Please echo the listing word for word, from the line containing "Given: Open search via the magnifier icon" up to and including the line containing "This screenshot has height=266, width=592.".

== SUPPLIED RECORDS ==

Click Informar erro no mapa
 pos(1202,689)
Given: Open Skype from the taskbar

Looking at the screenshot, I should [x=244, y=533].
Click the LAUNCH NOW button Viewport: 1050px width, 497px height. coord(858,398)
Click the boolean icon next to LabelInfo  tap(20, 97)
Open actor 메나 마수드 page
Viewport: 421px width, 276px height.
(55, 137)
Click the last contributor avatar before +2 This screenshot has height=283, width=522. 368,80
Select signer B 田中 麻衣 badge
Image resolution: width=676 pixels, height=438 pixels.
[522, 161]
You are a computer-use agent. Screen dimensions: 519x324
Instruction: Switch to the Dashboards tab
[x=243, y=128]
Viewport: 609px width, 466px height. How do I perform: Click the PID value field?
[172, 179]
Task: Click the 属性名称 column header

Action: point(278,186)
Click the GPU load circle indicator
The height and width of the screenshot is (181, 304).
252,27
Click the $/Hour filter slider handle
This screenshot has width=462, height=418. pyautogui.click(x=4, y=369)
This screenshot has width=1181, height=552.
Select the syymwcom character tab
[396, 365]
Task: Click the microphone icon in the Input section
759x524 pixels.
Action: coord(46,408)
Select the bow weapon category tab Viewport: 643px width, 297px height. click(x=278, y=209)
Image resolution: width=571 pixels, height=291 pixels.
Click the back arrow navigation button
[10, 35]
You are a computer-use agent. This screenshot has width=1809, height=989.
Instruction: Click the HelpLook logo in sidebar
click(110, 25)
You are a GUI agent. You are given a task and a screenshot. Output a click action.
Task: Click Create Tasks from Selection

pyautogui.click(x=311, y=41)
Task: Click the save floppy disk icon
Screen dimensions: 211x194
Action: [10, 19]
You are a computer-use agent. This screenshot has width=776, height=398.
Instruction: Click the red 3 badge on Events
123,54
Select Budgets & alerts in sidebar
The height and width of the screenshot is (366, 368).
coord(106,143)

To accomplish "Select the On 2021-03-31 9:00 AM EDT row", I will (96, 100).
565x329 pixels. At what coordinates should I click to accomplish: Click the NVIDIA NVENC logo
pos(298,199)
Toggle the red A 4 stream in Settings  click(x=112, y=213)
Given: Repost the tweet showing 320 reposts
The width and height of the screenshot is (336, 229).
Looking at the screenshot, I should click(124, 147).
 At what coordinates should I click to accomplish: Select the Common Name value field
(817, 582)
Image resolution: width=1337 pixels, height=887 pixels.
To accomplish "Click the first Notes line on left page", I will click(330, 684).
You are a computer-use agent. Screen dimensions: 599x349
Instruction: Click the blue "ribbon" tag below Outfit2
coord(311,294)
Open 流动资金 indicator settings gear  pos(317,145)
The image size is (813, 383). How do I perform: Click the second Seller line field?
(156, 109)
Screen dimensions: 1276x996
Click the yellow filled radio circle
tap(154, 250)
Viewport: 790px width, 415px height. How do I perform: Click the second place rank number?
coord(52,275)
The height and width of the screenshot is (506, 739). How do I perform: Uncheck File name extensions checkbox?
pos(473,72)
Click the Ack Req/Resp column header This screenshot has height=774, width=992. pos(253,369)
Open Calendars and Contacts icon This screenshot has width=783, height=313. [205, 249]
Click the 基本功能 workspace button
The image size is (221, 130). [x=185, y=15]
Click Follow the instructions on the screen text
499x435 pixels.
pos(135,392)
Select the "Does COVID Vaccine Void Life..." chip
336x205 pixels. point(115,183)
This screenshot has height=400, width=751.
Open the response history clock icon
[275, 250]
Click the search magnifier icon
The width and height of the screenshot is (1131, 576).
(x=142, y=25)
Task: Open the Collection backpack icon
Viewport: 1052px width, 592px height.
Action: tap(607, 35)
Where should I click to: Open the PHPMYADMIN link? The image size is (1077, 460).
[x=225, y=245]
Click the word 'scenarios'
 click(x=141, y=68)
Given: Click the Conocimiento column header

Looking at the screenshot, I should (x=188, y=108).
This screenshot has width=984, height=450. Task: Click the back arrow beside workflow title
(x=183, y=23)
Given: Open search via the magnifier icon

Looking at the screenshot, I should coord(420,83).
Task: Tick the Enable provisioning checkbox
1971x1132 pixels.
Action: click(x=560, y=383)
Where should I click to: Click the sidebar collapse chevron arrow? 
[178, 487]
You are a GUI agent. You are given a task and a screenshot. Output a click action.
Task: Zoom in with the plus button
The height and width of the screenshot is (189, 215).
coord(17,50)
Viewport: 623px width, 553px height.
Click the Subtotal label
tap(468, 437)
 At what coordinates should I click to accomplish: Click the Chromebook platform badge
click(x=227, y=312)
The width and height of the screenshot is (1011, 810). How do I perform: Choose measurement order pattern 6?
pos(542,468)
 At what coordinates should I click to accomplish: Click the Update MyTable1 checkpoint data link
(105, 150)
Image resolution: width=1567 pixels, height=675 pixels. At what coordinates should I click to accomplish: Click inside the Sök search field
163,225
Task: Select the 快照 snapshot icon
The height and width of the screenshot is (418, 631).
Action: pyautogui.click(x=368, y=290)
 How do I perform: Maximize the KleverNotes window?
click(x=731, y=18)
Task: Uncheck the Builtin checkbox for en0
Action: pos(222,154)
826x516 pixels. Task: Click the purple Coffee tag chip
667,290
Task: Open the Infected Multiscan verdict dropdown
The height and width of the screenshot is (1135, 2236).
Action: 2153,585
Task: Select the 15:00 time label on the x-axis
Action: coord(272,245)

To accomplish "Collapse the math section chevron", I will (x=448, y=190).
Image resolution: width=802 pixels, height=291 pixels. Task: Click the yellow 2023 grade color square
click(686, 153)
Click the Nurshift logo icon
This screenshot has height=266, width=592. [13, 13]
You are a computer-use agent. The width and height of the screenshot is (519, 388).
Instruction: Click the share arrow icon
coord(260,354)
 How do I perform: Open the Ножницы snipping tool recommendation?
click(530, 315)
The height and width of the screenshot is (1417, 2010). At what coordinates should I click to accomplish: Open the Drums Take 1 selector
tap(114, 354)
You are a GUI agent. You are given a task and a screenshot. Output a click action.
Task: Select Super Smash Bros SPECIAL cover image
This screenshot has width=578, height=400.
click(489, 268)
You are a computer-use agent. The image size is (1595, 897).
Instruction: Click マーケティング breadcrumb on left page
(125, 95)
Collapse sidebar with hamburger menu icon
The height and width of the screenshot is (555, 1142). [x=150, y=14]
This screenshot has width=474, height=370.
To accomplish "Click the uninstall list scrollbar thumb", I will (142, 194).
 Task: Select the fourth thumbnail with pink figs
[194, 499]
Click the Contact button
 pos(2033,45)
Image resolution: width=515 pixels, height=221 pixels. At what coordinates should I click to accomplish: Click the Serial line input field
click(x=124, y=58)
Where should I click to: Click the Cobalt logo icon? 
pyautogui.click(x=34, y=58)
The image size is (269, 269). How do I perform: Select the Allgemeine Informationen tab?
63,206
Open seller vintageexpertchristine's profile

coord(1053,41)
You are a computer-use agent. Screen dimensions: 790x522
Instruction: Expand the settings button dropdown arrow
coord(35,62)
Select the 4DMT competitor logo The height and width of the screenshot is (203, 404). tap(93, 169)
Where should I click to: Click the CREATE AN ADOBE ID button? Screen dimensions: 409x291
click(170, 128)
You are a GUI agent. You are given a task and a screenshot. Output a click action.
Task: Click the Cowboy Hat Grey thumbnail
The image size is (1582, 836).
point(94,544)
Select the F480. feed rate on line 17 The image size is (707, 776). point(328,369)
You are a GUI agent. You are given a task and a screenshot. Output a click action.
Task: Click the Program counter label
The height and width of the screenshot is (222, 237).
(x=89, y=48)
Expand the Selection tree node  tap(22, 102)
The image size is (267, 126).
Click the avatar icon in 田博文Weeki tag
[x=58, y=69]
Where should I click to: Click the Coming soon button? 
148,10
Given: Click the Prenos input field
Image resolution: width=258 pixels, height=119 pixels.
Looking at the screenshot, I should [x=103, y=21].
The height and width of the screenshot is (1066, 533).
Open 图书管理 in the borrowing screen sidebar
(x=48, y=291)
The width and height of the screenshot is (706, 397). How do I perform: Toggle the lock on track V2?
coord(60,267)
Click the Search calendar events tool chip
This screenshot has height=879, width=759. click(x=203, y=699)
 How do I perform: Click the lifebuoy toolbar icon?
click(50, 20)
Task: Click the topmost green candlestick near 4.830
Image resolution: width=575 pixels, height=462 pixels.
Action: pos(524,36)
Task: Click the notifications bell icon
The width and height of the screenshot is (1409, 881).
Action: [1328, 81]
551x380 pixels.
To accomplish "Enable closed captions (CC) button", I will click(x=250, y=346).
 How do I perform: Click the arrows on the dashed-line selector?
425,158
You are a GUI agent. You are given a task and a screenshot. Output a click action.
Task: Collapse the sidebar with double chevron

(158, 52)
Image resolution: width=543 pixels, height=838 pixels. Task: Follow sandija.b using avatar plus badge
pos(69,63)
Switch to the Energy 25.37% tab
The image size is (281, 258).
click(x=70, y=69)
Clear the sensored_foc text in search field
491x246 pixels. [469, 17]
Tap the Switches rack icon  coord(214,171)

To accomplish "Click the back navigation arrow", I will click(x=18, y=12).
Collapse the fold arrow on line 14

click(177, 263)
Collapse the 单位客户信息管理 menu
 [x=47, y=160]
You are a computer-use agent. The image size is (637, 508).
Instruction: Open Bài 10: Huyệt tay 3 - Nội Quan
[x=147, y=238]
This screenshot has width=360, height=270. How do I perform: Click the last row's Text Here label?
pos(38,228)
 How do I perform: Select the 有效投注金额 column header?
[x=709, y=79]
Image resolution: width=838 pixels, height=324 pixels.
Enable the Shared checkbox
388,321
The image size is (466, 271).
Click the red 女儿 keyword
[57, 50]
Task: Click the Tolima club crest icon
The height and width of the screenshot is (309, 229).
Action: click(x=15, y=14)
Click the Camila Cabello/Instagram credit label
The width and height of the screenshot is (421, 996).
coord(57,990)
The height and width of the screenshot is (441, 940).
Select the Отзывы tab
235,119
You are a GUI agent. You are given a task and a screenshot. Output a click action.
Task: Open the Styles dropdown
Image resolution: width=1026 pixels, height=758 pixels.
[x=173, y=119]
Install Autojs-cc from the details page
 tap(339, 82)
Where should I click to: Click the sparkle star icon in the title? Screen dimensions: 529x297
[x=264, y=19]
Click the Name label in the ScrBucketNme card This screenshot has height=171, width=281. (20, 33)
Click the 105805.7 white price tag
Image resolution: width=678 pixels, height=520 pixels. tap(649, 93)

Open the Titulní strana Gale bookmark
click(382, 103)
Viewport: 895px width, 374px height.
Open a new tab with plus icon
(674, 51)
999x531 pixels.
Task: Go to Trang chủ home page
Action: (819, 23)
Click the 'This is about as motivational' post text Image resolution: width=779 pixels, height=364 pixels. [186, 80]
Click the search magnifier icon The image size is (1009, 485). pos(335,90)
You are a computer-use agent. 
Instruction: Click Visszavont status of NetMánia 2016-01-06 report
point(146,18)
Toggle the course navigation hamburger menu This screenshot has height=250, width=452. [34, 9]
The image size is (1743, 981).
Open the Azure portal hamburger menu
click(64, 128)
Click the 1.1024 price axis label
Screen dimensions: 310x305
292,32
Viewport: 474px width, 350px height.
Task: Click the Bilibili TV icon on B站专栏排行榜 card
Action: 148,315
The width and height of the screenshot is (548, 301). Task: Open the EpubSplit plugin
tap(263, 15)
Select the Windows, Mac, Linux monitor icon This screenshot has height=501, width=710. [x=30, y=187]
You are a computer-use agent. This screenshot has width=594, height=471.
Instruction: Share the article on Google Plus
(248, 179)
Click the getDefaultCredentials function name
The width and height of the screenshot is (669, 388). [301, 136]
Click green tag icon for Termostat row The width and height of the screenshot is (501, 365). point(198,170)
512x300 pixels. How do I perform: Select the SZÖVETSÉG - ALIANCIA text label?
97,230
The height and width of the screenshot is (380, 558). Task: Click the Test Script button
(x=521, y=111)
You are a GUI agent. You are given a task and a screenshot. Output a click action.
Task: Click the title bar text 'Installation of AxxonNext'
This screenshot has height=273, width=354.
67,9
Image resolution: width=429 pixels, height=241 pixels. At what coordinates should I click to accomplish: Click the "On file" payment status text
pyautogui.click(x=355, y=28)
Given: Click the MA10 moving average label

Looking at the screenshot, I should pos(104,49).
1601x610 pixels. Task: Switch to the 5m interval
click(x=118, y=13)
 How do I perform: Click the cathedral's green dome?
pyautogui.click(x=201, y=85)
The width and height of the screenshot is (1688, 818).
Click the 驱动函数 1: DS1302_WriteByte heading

===

#### ANSWER FOR THE TASK:
Given: Open search via the magnifier icon

Looking at the screenshot, I should coord(420,83).
Task: Tick the Enable provisioning checkbox
1971x1132 pixels.
Action: click(x=560, y=383)
Where should I click to: Click the sidebar collapse chevron arrow? 
[178, 487]
You are a GUI agent. You are given a task and a screenshot. Output a click action.
Task: Zoom in with the plus button
The height and width of the screenshot is (189, 215).
coord(17,50)
Viewport: 623px width, 553px height.
Click the Subtotal label
tap(468, 437)
 At what coordinates should I click to accomplish: Click the Chromebook platform badge
click(x=227, y=312)
The width and height of the screenshot is (1011, 810). How do I perform: Choose measurement order pattern 6?
pos(542,468)
 At what coordinates should I click to accomplish: Click the Update MyTable1 checkpoint data link
(105, 150)
Image resolution: width=1567 pixels, height=675 pixels. At what coordinates should I click to accomplish: Click inside the Sök search field
163,225
Task: Select the 快照 snapshot icon
The height and width of the screenshot is (418, 631).
Action: pyautogui.click(x=368, y=290)
 How do I perform: Maximize the KleverNotes window?
click(x=731, y=18)
Task: Uncheck the Builtin checkbox for en0
Action: pos(222,154)
826x516 pixels. Task: Click the purple Coffee tag chip
667,290
Task: Open the Infected Multiscan verdict dropdown
The height and width of the screenshot is (1135, 2236).
Action: 2153,585
Task: Select the 15:00 time label on the x-axis
Action: coord(272,245)

To accomplish "Collapse the math section chevron", I will (x=448, y=190).
Image resolution: width=802 pixels, height=291 pixels. Task: Click the yellow 2023 grade color square
click(686, 153)
Click the Nurshift logo icon
This screenshot has height=266, width=592. [13, 13]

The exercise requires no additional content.